═══ Material for this task

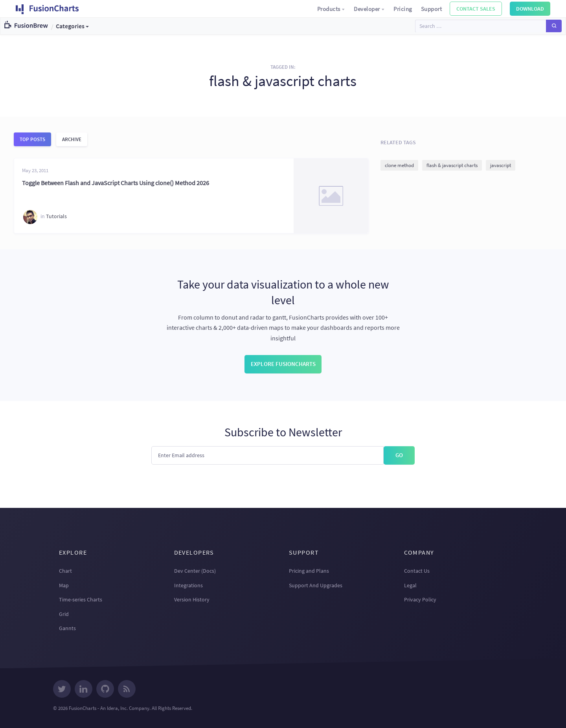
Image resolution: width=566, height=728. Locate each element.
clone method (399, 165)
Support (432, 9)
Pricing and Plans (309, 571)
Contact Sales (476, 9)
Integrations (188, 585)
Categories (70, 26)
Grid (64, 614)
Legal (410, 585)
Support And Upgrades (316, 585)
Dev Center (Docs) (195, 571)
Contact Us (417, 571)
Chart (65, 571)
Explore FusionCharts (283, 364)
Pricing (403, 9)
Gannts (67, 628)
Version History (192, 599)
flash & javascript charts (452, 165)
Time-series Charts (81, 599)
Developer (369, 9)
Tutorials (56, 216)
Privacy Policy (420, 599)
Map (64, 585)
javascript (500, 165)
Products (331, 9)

══════
═══ Material for this task

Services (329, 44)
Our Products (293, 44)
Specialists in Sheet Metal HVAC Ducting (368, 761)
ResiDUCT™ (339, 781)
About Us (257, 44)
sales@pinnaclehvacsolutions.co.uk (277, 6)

══════

_Goal_: Rewrite the records in the stretch from "Gannts (67, 628)" through "Products (331, 9)", changing "Privacy Policy" to "Cookie Policy" and keeping everything else the same.

_Reply to the task_:
Gannts (67, 628)
Version History (192, 599)
flash & javascript charts (452, 165)
Time-series Charts (81, 599)
Developer (369, 9)
Tutorials (56, 216)
Cookie Policy (420, 599)
Map (64, 585)
javascript (500, 165)
Products (331, 9)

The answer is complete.